A 8 000 km de Montmartre et à 45 minutes en bateau de Mahé, l'île Silhouette est une montagne en pleine mer. Elle est à 93% occupée par un parc national qui la protège des ravages du tourisme. Un seul hôtel y est établi, constitué de petites maisons cachées par la végétation.
Une forêt équatoriale primaire (la seule des Seychelles) s'y épanouit entre ciel et mer, enivrée d'elle même et de sa luxuriance. Elle ne se laisse pas facilement apprivoiser et il est prudent de faire appel à un guide pour s'y aventurer!
L'île dont la quasi totalité des sites porte des noms français a connu quelques uns de nos ancêtres, à commencer par le pirate Jean-François Hodoul qui s'attaqua à la fin du XVIIIème siècle à nos meilleurs ennemis, les Anglais, dont il captura et détruisit une dizaine de navires.
On prétend que c'est à Silhouette qu'il se réfugia avant de vivre à Victoria et devenir un notable apprécié. C'est encore à Silhouette qu'il aurait caché un important trésor. Il est vrai que d'autres pirates comme La Buse ont eux aussi affirmé qu'ils avaient enfoui leur butin sur des îles seychelloises.
Un autre Français est venu dans cette île qu'il a aimée au point de l'acquérir, Auguste Dauban. Il cultiva (ou plutôt fit cultiver) le coprah, l'ylang-ylang, la vanille qui étaient débarqués à Marseille. Il devint immensément riche.
L'île ne sera cédée par la famille Dauban que dans la deuxième moitié du XXème siècle. Aujourd'hui les traces des Dauban sont nombreuses….
Le sommet de l'île toujours environné de nuages est le Mont Dauban….
La maison familiale est aujourd'hui un musée et un restaurant "la Gran Kaz"...
Enfin, le plus émouvant est le mausolée sous les cocotiers, église de la Madeleine miniature où reposent Auguste et sa femme Catherine, leur fillette Eva morte à deux ans et demi et la sœur de Catherine.
Non loin du mausolée, un sentier rocailleux conduit à l'ancien cimetière sur la pointe Ramasse tout, dominée par une croix, au-dessus de rochers qui à cet endroit portent le deuil.
Ce ne sont pas des blocs de granit comme partout dans l'île mais de la microsyénite qui fait paraître plus bleue que bleue l'eau qui vient les lécher.
Une balade de moins de deux heures permet de faire le tour de l'île et d'en saisir la majesté, la sauvagerie...

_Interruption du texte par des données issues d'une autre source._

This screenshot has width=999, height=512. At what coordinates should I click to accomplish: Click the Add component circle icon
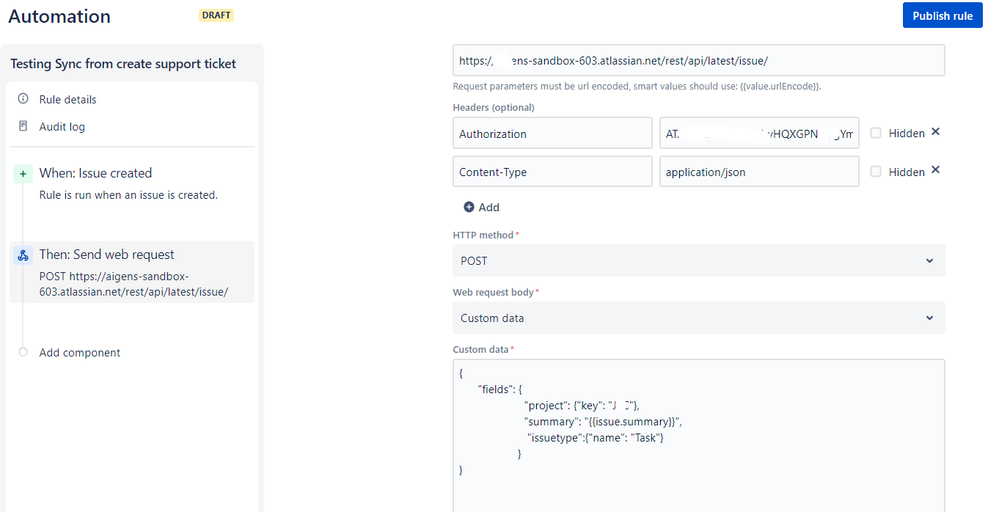[x=23, y=352]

Une île préservée, belle par tous les ciels, habitée par les oiseaux, les lézards, les étonnants crabes de terre qui vont et viennent entre la mer et l'intérieur, si vite qu'ils semblent glisser. Des panneaux les signalent à l'attention, non des voitures qui n'existent pas, mais des vélos et des piétons!
Le crabe terrestre
Pourtant le dérèglement climatique est ici aussi sensible et les grands arbres qui étendaient leur ramure au-dessus des plages blanches sont peu à peu renversés et agonisent, leurs racines dans l'eau de mer.
Ces quelques images sont un hommage à la beauté du monde menacée par la loi du profit et du "progrès". Espérons qu'elles ne témoigneront pas un jour de ce qui fut...comme les photos de centaines d'animaux disparus sont tout ce qu'il reste de leur passage sur notre planète.